La luz en la habitación era tenue, los mosquitos zumbaban a nuestro alrededor. Las estrellas amarillas centelleaban en el vidrio de las ventanas.
Me senté en la mesa, a su lado.
-¿Cómo es que hablas mi idioma? ¿Hablan el mismo idioma que nosotros?
-No.- respondió resoplando.- Su lenguaje es muy difícil. Mira.- me dijo señalando un cilindro negro, atado a una cinta de goma en su cuello.- Aprieto aquí, y luego aquí y ya no hablo más tu idioma. Eparasteria eter parapestia, tamaretnitra, ¿querestiada?
-Ya veo.
Apretó de vuelta el cilindro.
-Ahora está mejor. Nuestra tecnología es más avanzada que la vuestra.
Nos fuimos fundiendo en la oscura noche y yo, poco a poco, me sumergí en el ensueño de sus palabras, que se deslizaban como agua en campos de seda.

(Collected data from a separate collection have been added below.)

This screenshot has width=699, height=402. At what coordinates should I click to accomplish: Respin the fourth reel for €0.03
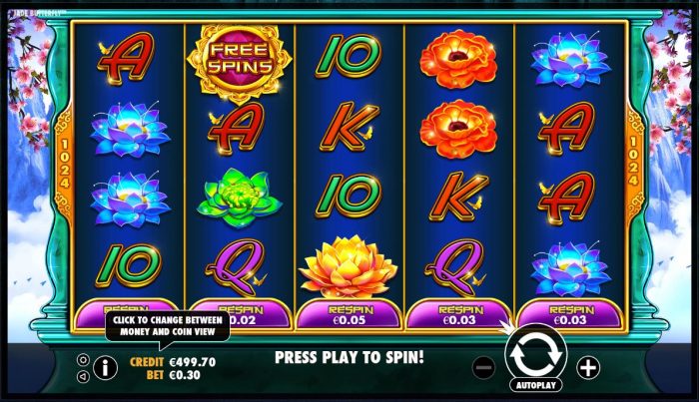point(459,315)
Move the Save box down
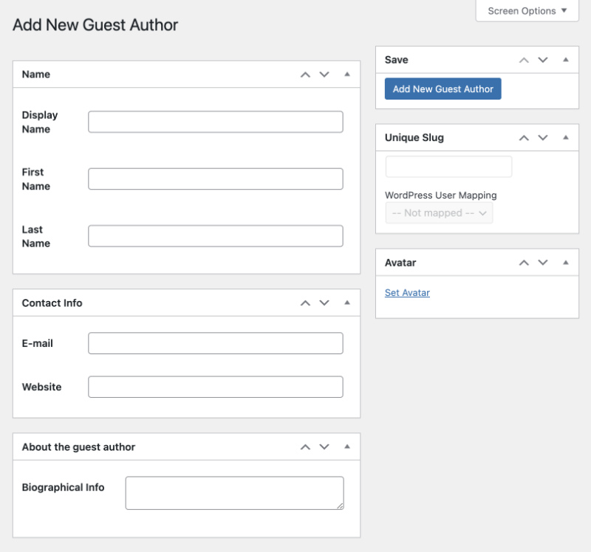 coord(543,60)
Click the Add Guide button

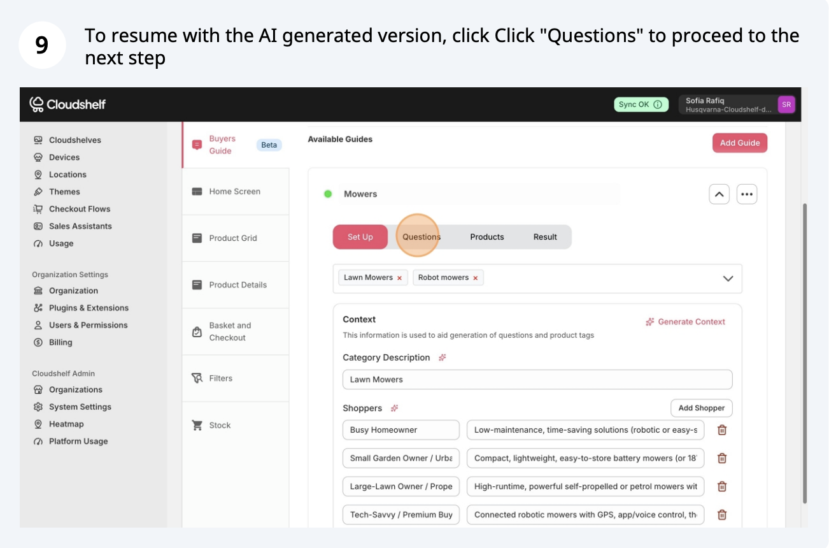(x=739, y=143)
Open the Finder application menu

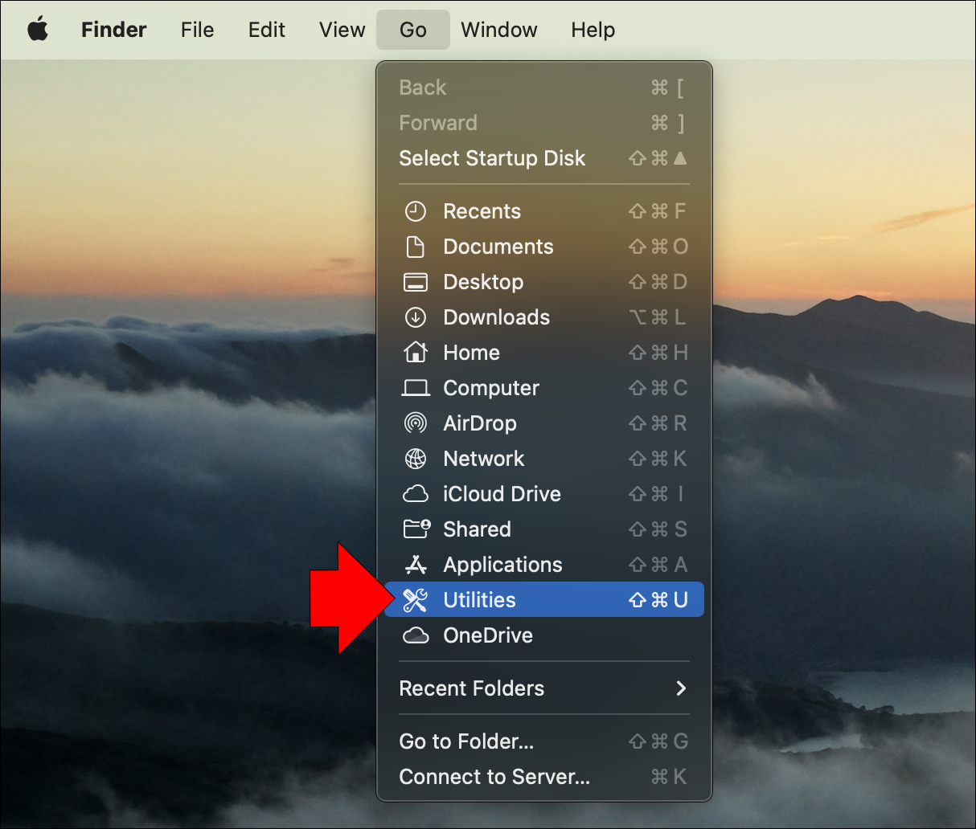point(113,30)
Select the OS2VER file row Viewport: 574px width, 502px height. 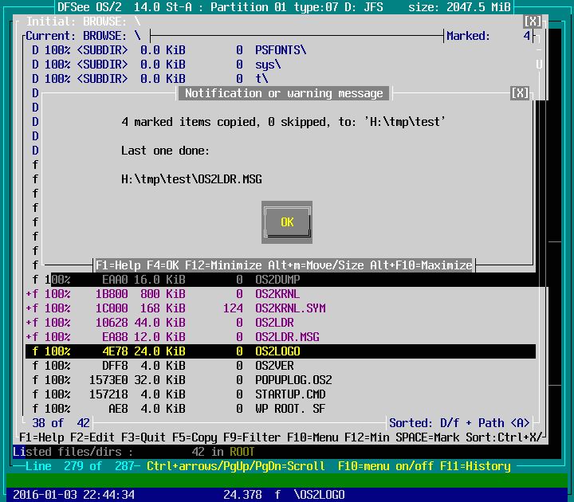(x=274, y=366)
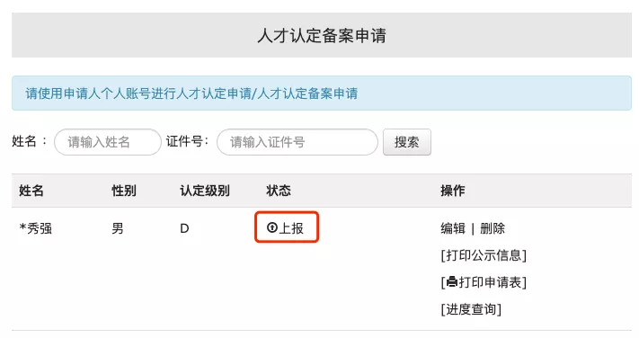Click the printer icon in 打印申请表
The width and height of the screenshot is (639, 338).
[x=452, y=281]
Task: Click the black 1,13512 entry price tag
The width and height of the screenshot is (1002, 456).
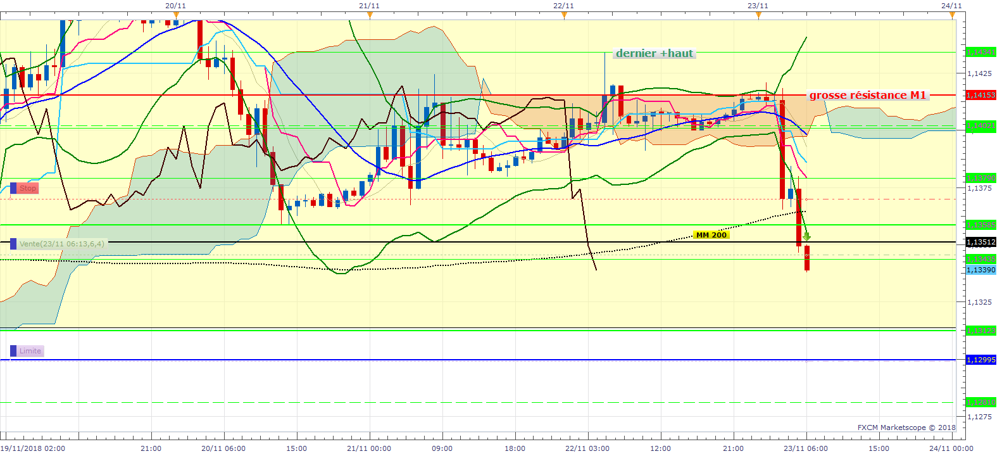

Siempre había tenido facilidad para encontrar gente rara y extravagante, pero ella sobrepasaba cualquier expectativa.
La invité a dar un paseo por el barrio. Aceptó.
Flotaba en las calles olor a vino y salitre de mar. Dila contoneaba sus caderas de forma musical. Su pelo parecía levitar en el espacio.
-¿A que has venido a nuestro planeta?- le pregunté.
-Ya te lo dije. Soy una exploradora.
-Si. Pero ¿que desean de nosotros?
-Mientras caminamos registro datos físicos, químicos, ambientales. Planeamos conquistar tu mundo.
-¿Cómo?
-Los vamos a conquistar Dael.
-¿Por qué?- pregunté dejando asomar una vaga sonrisa.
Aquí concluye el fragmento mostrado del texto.